Start of Data excerpts
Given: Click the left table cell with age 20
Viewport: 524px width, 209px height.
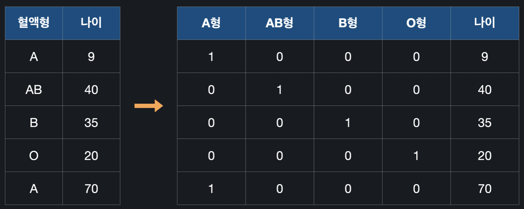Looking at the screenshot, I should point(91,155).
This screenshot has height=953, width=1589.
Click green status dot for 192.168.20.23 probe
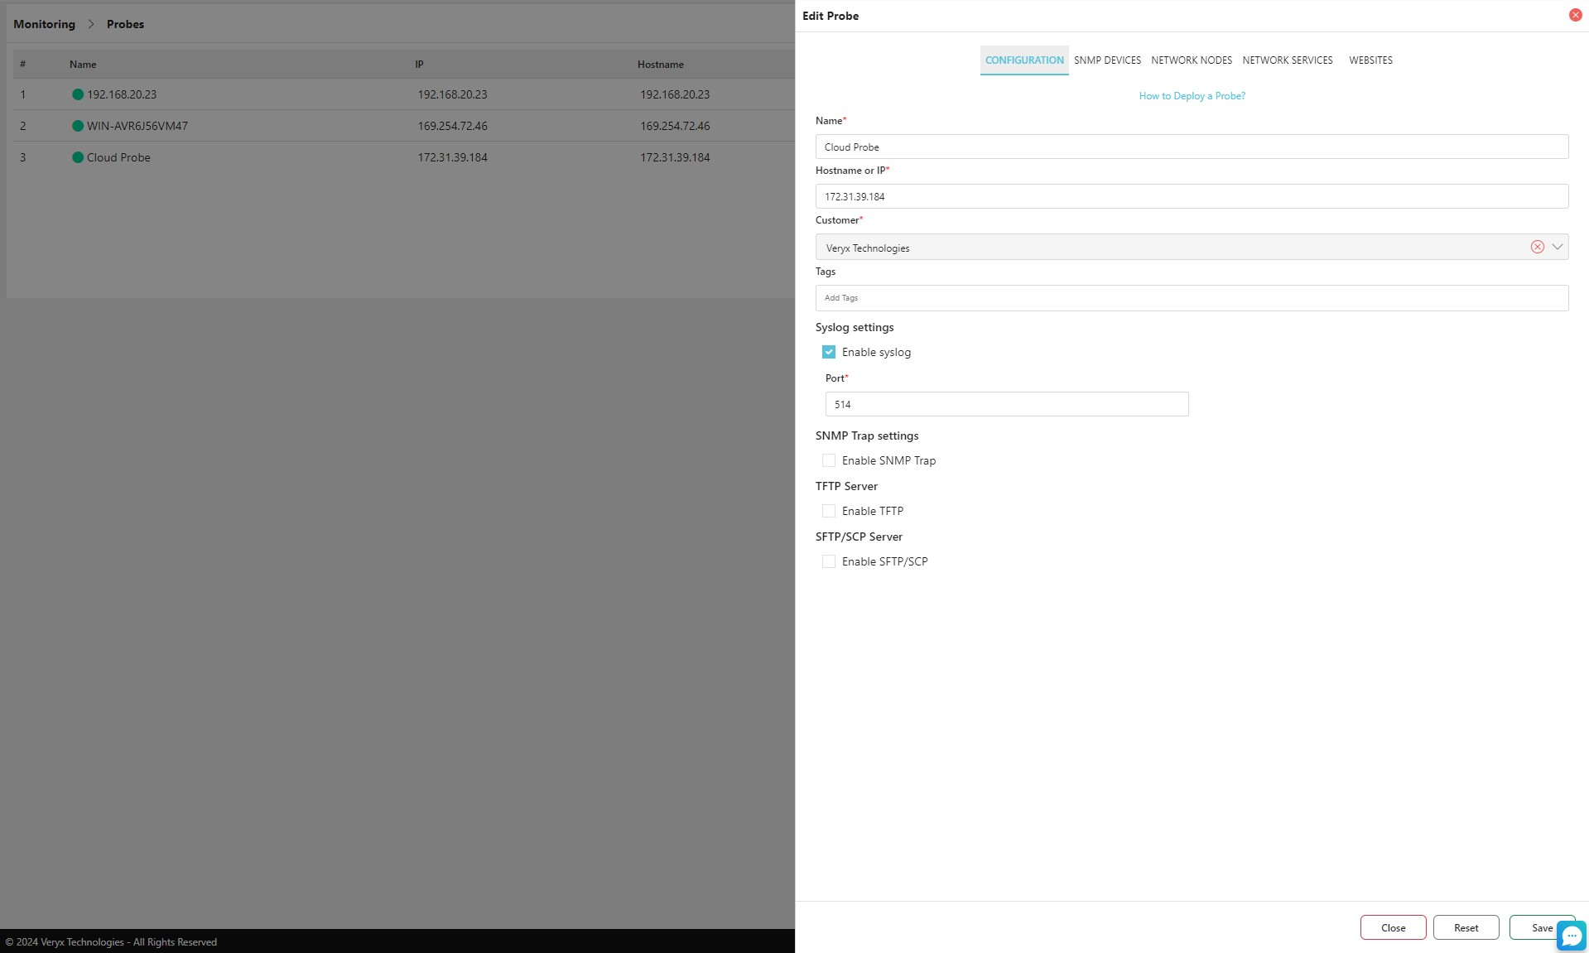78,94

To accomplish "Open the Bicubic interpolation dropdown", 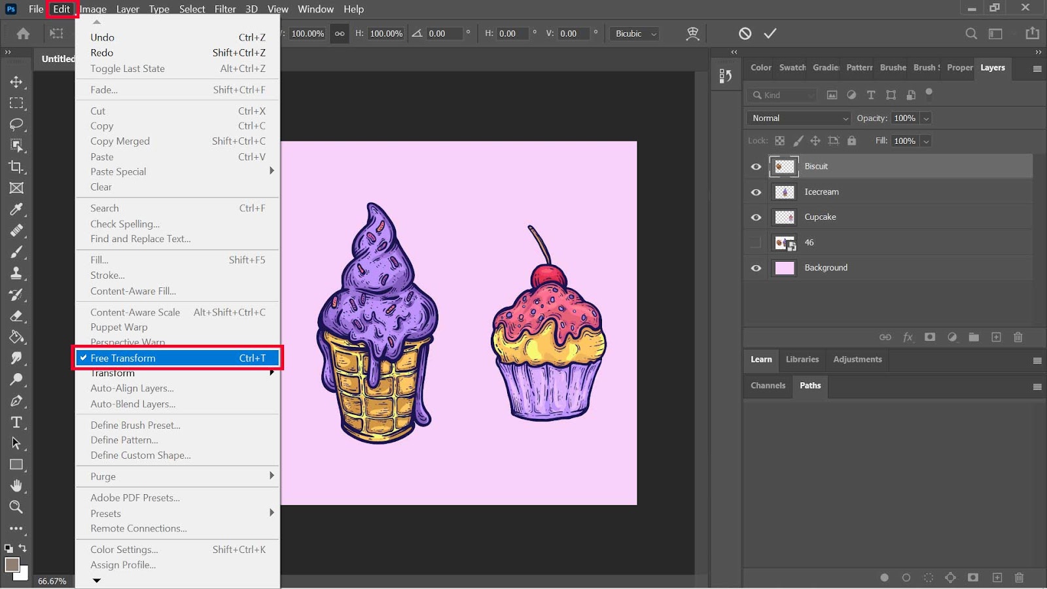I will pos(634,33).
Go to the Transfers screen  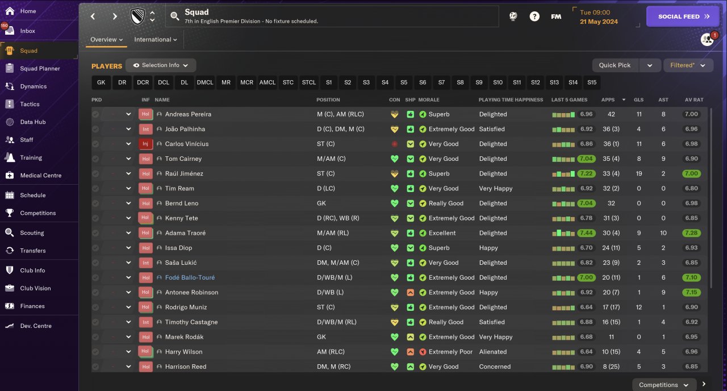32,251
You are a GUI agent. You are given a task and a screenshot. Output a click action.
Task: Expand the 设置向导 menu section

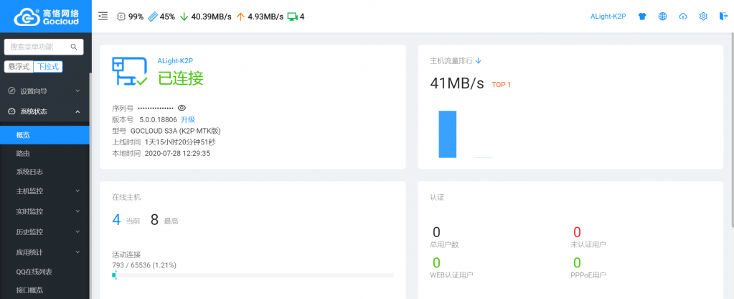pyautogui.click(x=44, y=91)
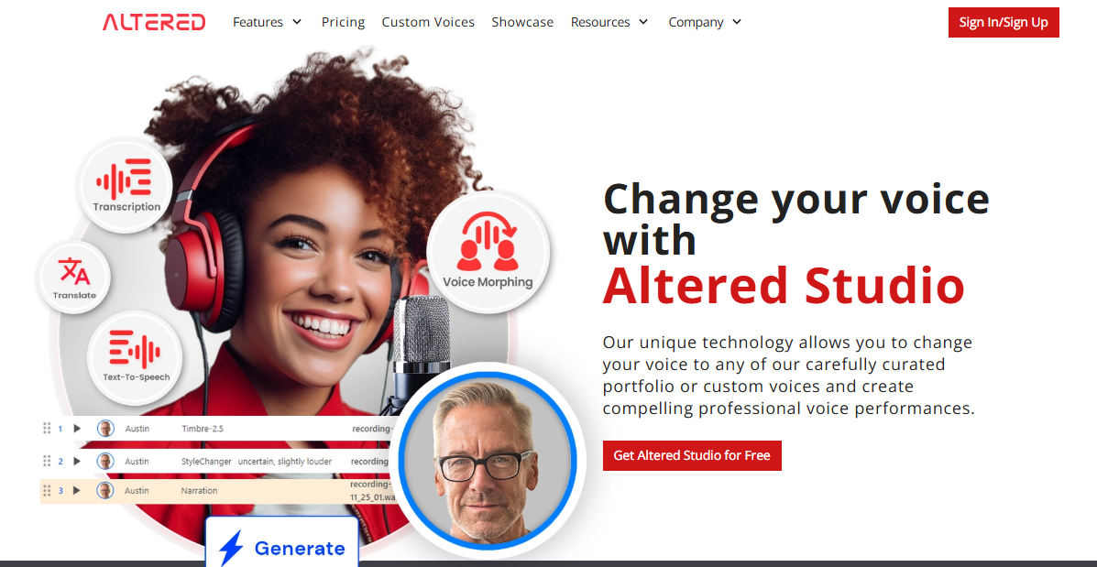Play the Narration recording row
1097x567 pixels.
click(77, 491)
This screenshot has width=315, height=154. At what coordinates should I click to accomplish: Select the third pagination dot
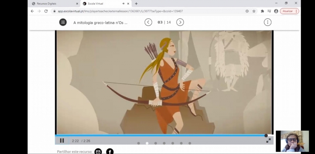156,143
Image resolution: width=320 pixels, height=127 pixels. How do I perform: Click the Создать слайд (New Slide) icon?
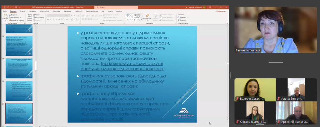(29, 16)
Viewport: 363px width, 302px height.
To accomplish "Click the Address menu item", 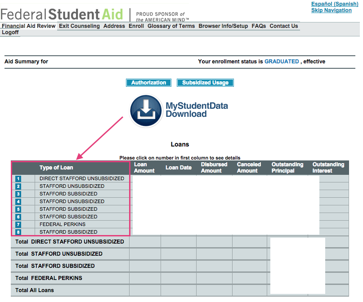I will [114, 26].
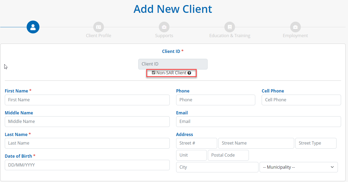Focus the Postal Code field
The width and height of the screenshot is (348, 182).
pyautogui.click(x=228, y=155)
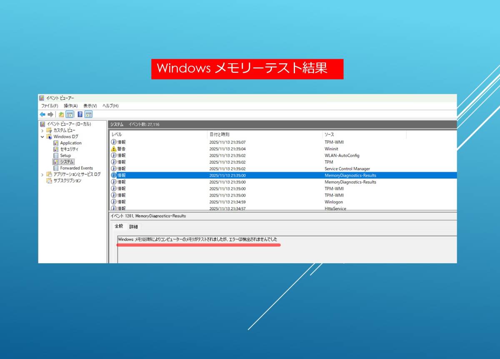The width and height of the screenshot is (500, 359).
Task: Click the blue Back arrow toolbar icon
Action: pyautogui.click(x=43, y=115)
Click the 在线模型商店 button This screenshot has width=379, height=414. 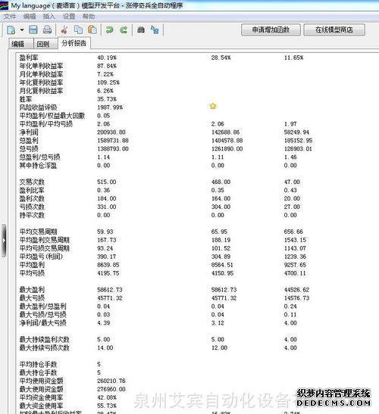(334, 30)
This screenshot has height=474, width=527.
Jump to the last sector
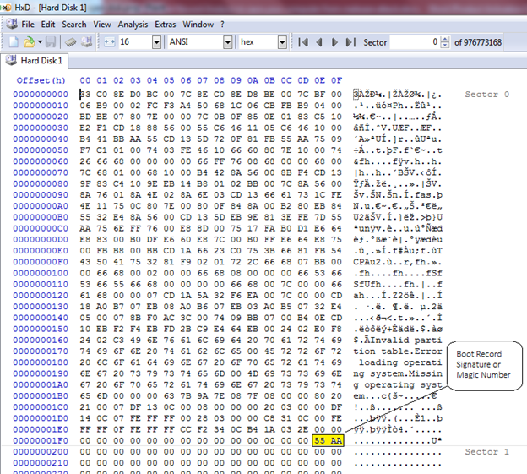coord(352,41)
End of Data excerpts
Pictures aside, print exactly the lines above starting with the one containing "Image resolution: width=320" and going on through the one containing "Viewport: 363px width, 302px height.".

Image resolution: width=320 pixels, height=127 pixels. How do I perform: Click the Создать слайд (New Slide) icon?
(29, 16)
Viewport: 363px width, 302px height.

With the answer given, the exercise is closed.